● **Exercise directions**:
Line by line, set down the records exactly as they appear below.

++++ Exercise data

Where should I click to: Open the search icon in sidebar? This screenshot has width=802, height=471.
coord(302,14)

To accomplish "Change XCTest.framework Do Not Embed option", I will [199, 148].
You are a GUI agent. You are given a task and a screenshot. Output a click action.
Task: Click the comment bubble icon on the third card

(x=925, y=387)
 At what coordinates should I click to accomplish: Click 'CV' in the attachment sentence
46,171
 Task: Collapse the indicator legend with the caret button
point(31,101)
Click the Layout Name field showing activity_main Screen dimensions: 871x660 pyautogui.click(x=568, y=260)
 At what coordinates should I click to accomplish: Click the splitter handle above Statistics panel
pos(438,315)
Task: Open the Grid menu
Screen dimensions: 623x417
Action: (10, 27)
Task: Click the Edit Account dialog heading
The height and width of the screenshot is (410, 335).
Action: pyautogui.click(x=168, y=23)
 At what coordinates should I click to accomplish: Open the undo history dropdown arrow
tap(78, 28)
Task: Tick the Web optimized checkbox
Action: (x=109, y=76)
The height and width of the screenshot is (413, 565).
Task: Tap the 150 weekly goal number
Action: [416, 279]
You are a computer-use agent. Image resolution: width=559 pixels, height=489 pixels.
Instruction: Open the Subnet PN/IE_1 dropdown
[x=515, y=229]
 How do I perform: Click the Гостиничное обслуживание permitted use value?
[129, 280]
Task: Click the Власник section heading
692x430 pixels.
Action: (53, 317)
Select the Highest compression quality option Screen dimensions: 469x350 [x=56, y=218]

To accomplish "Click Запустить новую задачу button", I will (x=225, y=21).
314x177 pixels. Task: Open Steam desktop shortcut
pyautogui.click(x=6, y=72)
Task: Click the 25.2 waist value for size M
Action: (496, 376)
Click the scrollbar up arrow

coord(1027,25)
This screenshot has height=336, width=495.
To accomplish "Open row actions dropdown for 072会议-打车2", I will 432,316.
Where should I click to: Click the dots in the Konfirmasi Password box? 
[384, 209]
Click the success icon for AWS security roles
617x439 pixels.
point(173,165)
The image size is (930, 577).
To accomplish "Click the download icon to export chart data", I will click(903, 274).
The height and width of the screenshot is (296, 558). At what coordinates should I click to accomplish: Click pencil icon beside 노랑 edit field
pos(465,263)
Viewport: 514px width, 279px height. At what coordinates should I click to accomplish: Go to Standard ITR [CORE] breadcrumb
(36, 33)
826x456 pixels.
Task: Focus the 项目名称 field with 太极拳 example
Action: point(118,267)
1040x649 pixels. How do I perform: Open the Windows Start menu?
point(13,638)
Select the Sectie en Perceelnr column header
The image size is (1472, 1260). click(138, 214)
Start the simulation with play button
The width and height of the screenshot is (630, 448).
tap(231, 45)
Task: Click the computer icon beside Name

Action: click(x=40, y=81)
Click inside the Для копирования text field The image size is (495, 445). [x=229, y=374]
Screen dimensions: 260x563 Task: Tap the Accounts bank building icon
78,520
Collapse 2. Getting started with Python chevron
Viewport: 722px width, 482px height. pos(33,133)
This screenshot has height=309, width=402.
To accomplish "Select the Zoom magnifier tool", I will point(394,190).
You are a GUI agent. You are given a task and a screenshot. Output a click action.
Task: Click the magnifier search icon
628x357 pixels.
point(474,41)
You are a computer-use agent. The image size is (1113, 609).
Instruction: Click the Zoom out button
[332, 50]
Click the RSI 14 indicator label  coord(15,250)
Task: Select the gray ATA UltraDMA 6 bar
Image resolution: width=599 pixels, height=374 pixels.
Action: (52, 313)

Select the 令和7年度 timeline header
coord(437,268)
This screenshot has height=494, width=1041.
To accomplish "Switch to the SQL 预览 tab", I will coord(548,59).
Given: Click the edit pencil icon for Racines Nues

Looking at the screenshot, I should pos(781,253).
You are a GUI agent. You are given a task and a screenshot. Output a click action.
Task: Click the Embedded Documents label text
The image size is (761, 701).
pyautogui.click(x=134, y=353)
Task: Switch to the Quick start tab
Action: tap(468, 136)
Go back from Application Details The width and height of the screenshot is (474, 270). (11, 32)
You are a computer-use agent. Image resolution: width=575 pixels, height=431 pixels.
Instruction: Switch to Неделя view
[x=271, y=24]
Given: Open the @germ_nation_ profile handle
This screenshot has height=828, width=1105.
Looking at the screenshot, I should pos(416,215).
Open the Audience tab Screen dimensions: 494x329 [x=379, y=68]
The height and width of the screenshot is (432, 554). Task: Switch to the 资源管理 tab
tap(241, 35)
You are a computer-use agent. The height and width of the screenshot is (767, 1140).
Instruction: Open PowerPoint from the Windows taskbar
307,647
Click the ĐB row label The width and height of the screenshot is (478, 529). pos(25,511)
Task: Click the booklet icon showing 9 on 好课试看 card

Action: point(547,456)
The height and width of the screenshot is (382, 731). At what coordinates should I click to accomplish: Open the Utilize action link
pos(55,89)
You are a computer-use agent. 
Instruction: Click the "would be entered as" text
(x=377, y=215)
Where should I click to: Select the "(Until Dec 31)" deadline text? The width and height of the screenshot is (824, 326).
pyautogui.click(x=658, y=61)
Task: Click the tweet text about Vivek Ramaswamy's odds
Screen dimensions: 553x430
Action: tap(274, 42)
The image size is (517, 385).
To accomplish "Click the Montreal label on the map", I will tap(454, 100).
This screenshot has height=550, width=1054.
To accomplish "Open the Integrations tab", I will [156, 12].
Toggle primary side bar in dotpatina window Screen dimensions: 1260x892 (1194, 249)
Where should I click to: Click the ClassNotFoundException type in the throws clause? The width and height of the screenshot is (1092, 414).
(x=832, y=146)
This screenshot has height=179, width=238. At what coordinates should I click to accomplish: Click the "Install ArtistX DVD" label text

++++++++

● **Answer for this exercise**:
Where should I click to: Open the search icon in sidebar? This screenshot has width=802, height=471.
coord(302,14)

To accomplish "Change XCTest.framework Do Not Embed option", I will [199, 148].
You are a GUI agent. You are given a task and a screenshot. Output a click action.
Task: Click the comment bubble icon on the third card

(x=925, y=387)
 At what coordinates should I click to accomplish: Click 'CV' in the attachment sentence
46,171
 Task: Collapse the indicator legend with the caret button
point(31,101)
Click the Layout Name field showing activity_main Screen dimensions: 871x660 pyautogui.click(x=568, y=260)
 At what coordinates should I click to accomplish: Click the splitter handle above Statistics panel
pos(438,315)
Task: Open the Grid menu
Screen dimensions: 623x417
Action: (10, 27)
Task: Click the Edit Account dialog heading
The height and width of the screenshot is (410, 335).
Action: pyautogui.click(x=168, y=23)
 At what coordinates should I click to accomplish: Open the undo history dropdown arrow
tap(78, 28)
Task: Tick the Web optimized checkbox
Action: (x=109, y=76)
The height and width of the screenshot is (413, 565).
Task: Tap the 150 weekly goal number
Action: [416, 279]
You are a computer-use agent. Image resolution: width=559 pixels, height=489 pixels.
Instruction: Open the Subnet PN/IE_1 dropdown
[x=515, y=229]
 How do I perform: Click the Гостиничное обслуживание permitted use value?
[129, 280]
Task: Click the Власник section heading
692x430 pixels.
Action: (53, 317)
Select the Highest compression quality option Screen dimensions: 469x350 [x=56, y=218]

To accomplish "Click Запустить новую задачу button", I will (x=225, y=21).
314x177 pixels. Task: Open Steam desktop shortcut
pyautogui.click(x=6, y=72)
Task: Click the 25.2 waist value for size M
Action: (496, 376)
Click the scrollbar up arrow

coord(1027,25)
This screenshot has height=336, width=495.
To accomplish "Open row actions dropdown for 072会议-打车2", I will 432,316.
Where should I click to: Click the dots in the Konfirmasi Password box? 
[384, 209]
Click the success icon for AWS security roles
617x439 pixels.
point(173,165)
The image size is (930, 577).
To accomplish "Click the download icon to export chart data", I will click(903, 274).
The height and width of the screenshot is (296, 558). At what coordinates should I click to accomplish: Click pencil icon beside 노랑 edit field
pos(465,263)
Viewport: 514px width, 279px height. At what coordinates should I click to accomplish: Go to Standard ITR [CORE] breadcrumb
(36, 33)
826x456 pixels.
Task: Focus the 项目名称 field with 太极拳 example
Action: point(118,267)
1040x649 pixels. How do I perform: Open the Windows Start menu?
point(13,638)
Select the Sectie en Perceelnr column header
The image size is (1472, 1260). click(138, 214)
Start the simulation with play button
The width and height of the screenshot is (630, 448).
tap(231, 45)
Task: Click the computer icon beside Name

Action: click(x=40, y=81)
Click inside the Для копирования text field The image size is (495, 445). [x=229, y=374]
Screen dimensions: 260x563 Task: Tap the Accounts bank building icon
78,520
Collapse 2. Getting started with Python chevron
Viewport: 722px width, 482px height. pos(33,133)
This screenshot has height=309, width=402.
To accomplish "Select the Zoom magnifier tool", I will point(394,190).
You are a GUI agent. You are given a task and a screenshot. Output a click action.
Task: Click the magnifier search icon
628x357 pixels.
point(474,41)
You are a computer-use agent. The image size is (1113, 609).
Instruction: Click the Zoom out button
[332, 50]
Click the RSI 14 indicator label  coord(15,250)
Task: Select the gray ATA UltraDMA 6 bar
Image resolution: width=599 pixels, height=374 pixels.
Action: (52, 313)

Select the 令和7年度 timeline header
coord(437,268)
This screenshot has height=494, width=1041.
To accomplish "Switch to the SQL 预览 tab", I will coord(548,59).
Given: Click the edit pencil icon for Racines Nues

Looking at the screenshot, I should pos(781,253).
You are a GUI agent. You are given a task and a screenshot. Output a click action.
Task: Click the Embedded Documents label text
The image size is (761, 701).
pyautogui.click(x=134, y=353)
Task: Switch to the Quick start tab
Action: tap(468, 136)
Go back from Application Details The width and height of the screenshot is (474, 270). (11, 32)
You are a computer-use agent. Image resolution: width=575 pixels, height=431 pixels.
Instruction: Switch to Неделя view
[x=271, y=24]
Given: Open the @germ_nation_ profile handle
This screenshot has height=828, width=1105.
Looking at the screenshot, I should pos(416,215).
Open the Audience tab Screen dimensions: 494x329 [x=379, y=68]
The height and width of the screenshot is (432, 554). Task: Switch to the 资源管理 tab
tap(241, 35)
You are a computer-use agent. The height and width of the screenshot is (767, 1140).
Instruction: Open PowerPoint from the Windows taskbar
307,647
Click the ĐB row label The width and height of the screenshot is (478, 529). pos(25,511)
Task: Click the booklet icon showing 9 on 好课试看 card

Action: point(547,456)
The height and width of the screenshot is (382, 731). At what coordinates should I click to accomplish: Open the Utilize action link
pos(55,89)
You are a computer-use agent. 
Instruction: Click the "would be entered as" text
(x=377, y=215)
Where should I click to: Select the "(Until Dec 31)" deadline text? The width and height of the screenshot is (824, 326).
pyautogui.click(x=658, y=61)
Task: Click the tweet text about Vivek Ramaswamy's odds
Screen dimensions: 553x430
Action: tap(274, 42)
The image size is (517, 385).
To accomplish "Click the Montreal label on the map", I will tap(454, 100).
This screenshot has height=550, width=1054.
To accomplish "Open the Integrations tab", I will [156, 12].
Toggle primary side bar in dotpatina window Screen dimensions: 1260x892 (1194, 249)
Where should I click to: Click the ClassNotFoundException type in the throws clause? The width and height of the screenshot is (1092, 414).
(x=832, y=146)
This screenshot has height=179, width=238. At what coordinates should I click to accomplish: Click the "Install ArtistX DVD" label text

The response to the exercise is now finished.